* Word and element location records:
--------------------
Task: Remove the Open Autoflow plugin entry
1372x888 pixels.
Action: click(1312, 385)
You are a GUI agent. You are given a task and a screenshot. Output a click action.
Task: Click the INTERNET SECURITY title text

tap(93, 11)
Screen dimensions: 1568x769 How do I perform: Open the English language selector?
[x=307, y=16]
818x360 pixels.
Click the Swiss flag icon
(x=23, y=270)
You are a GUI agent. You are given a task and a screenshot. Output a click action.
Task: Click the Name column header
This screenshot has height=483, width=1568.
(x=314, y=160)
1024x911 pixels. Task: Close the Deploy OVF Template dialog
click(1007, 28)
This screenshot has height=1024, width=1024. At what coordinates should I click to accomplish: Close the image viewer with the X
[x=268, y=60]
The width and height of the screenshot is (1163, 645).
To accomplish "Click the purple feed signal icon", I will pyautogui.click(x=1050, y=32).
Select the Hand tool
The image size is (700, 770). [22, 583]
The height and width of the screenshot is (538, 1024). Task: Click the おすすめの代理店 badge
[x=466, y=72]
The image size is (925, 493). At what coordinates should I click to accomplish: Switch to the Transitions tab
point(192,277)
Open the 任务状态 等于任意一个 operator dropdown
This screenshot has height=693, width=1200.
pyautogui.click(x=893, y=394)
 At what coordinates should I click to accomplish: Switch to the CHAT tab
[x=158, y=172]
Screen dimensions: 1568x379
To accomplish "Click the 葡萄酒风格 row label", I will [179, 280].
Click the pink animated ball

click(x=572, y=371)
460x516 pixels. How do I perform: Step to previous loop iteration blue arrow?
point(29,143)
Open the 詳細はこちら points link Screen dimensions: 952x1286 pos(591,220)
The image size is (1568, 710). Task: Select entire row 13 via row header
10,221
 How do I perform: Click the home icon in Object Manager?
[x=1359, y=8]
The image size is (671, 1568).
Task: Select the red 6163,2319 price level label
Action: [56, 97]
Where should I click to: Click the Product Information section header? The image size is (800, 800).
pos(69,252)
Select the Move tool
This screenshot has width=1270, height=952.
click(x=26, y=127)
--------------------
Render the data above as a JSON list of strings, one string per line, leaving out blank lines.

[
  "Task: Remove the Open Autoflow plugin entry",
  "1372x888 pixels.",
  "Action: click(1312, 385)",
  "You are a GUI agent. You are given a task and a screenshot. Output a click action.",
  "Task: Click the INTERNET SECURITY title text",
  "tap(93, 11)",
  "Screen dimensions: 1568x769 How do I perform: Open the English language selector?",
  "[x=307, y=16]",
  "818x360 pixels.",
  "Click the Swiss flag icon",
  "(x=23, y=270)",
  "You are a GUI agent. You are given a task and a screenshot. Output a click action.",
  "Task: Click the Name column header",
  "This screenshot has height=483, width=1568.",
  "(x=314, y=160)",
  "1024x911 pixels. Task: Close the Deploy OVF Template dialog",
  "click(1007, 28)",
  "This screenshot has height=1024, width=1024. At what coordinates should I click to accomplish: Close the image viewer with the X",
  "[x=268, y=60]",
  "The width and height of the screenshot is (1163, 645).",
  "To accomplish \"Click the purple feed signal icon\", I will pyautogui.click(x=1050, y=32).",
  "Select the Hand tool",
  "The image size is (700, 770). [22, 583]",
  "The height and width of the screenshot is (538, 1024). Task: Click the おすすめの代理店 badge",
  "[x=466, y=72]",
  "The image size is (925, 493). At what coordinates should I click to accomplish: Switch to the Transitions tab",
  "point(192,277)",
  "Open the 任务状态 等于任意一个 operator dropdown",
  "This screenshot has height=693, width=1200.",
  "pyautogui.click(x=893, y=394)",
  " At what coordinates should I click to accomplish: Switch to the CHAT tab",
  "[x=158, y=172]",
  "Screen dimensions: 1568x379",
  "To accomplish \"Click the 葡萄酒风格 row label\", I will [179, 280].",
  "Click the pink animated ball",
  "click(x=572, y=371)",
  "460x516 pixels. How do I perform: Step to previous loop iteration blue arrow?",
  "point(29,143)",
  "Open the 詳細はこちら points link Screen dimensions: 952x1286 pos(591,220)",
  "The image size is (1568, 710). Task: Select entire row 13 via row header",
  "10,221",
  " How do I perform: Click the home icon in Object Manager?",
  "[x=1359, y=8]",
  "The image size is (671, 1568).",
  "Task: Select the red 6163,2319 price level label",
  "Action: [56, 97]",
  "Where should I click to: Click the Product Information section header? The image size is (800, 800).",
  "pos(69,252)",
  "Select the Move tool",
  "This screenshot has width=1270, height=952.",
  "click(x=26, y=127)"
]